El vicepresidente primero y consejero de Presidencia, Sanidad y Emergencias, Antonio Sanz, ha hecho un llamado a la responsabilidad y concienciación ciudadana ante el próximo inicio, este fin de semana, de un periodo de veinte días de alerta de calor extraordinaria. Sanz ha calificado esta situación como «una de las más extensas y potentes de las que hemos sufrido en los últimos años», subrayando la gravedad de la situación climática que se avecina en Andalucía.

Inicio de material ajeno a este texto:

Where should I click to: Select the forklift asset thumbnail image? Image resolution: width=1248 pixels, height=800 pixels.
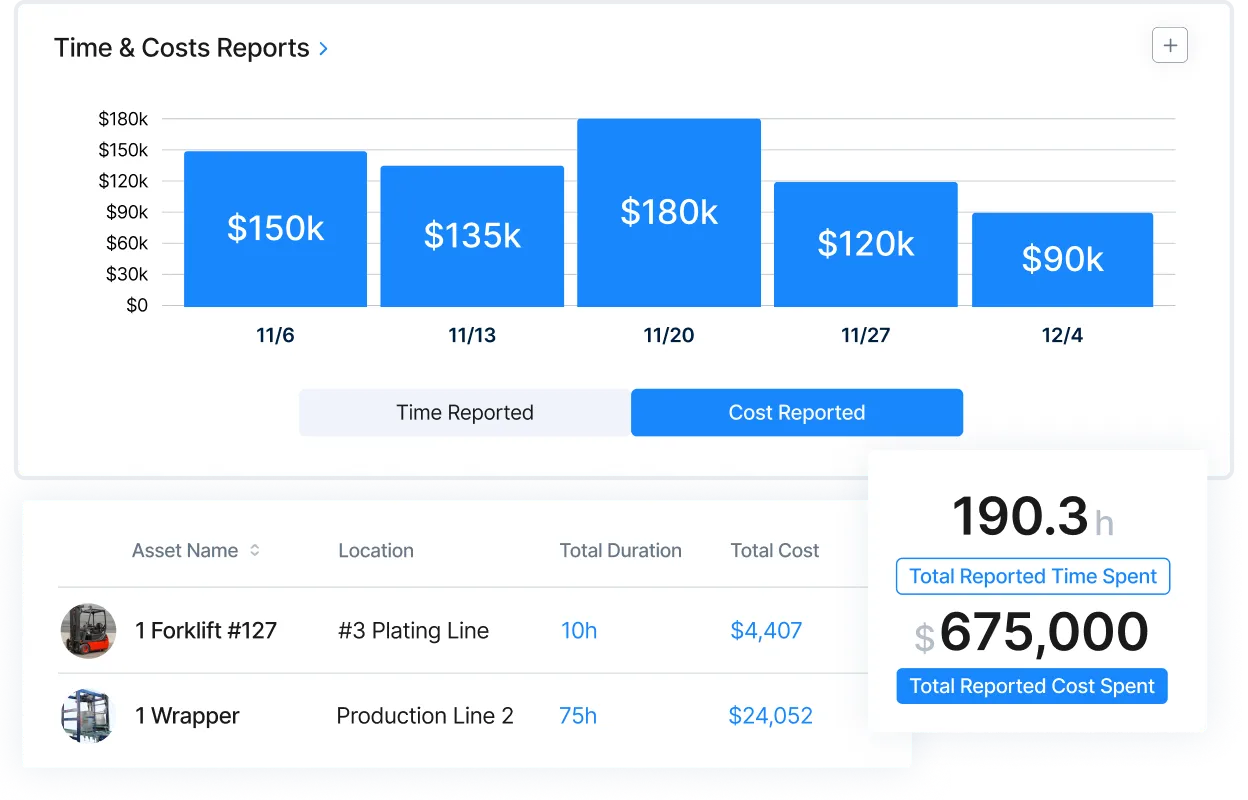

Esta advertencia se produce en un contexto preocupante, ya que se ha registrado un notable incremento en las urgencias relacionadas con las altas temperaturas y nuevas víctimas mortales. Desde Sevilla, durante una atención a medios este jueves, Sanz detalló el impacto actual de las altas temperaturas. El protocolo de la Junta de Andalucía, activo desde el pasado quince de mayo, ha registrado ya 1.268 urgencias vinculadas al calor, de las cuales 872 fueron atendidas directamente en Atención Primaria, lo que refleja la presión asistencial.
Lamentablemente, una mujer de 81 años se ha convertido en la quinta víctima mortal por golpe de calor en Sevilla y la sexta en toda Andalucía desde la activación del programa. Las autoridades sanitarias han identificado a diversos colectivos especialmente vulnerables a los efectos del calor extremo, como las personas mayores de 65 años, los enfermos crónicos y aquellos que toman medicamentos que pueden dificultar la adaptación del organismo al calor.
También son considerados de alto riesgo los menores de cuatro años y los lactantes, así como personas con trastornos de la memoria o que consumen alcohol y drogas. Se presta especial atención a quienes viven solos, sin hogar, o que tienen condiciones económicas desfavorables, y a aquellos expuestos al calor por motivos laborales o de ocio.
Para mitigar los riesgos asociados a esta alerta de calor extraordinaria, Sanidad ha recordado las recomendaciones esenciales. Se aconseja evitar la exposición directa al sol durante las horas centrales del día y, en caso de salir, hacerlo con la máxima protección: ropa ligera de colores claros, sombrero, gafas de sol y crema solar. Es fundamental mantener un buen nivel de hidratación y consumir abundantes frutas y verduras. Para quienes su trabajo implica exposición solar, se recomienda moderar el esfuerzo físico en las horas de mayor calor. Asimismo, se insiste en evitar la exposición directa al sol de bebés o menores de seis meses, dada su extrema vulnerabilidad.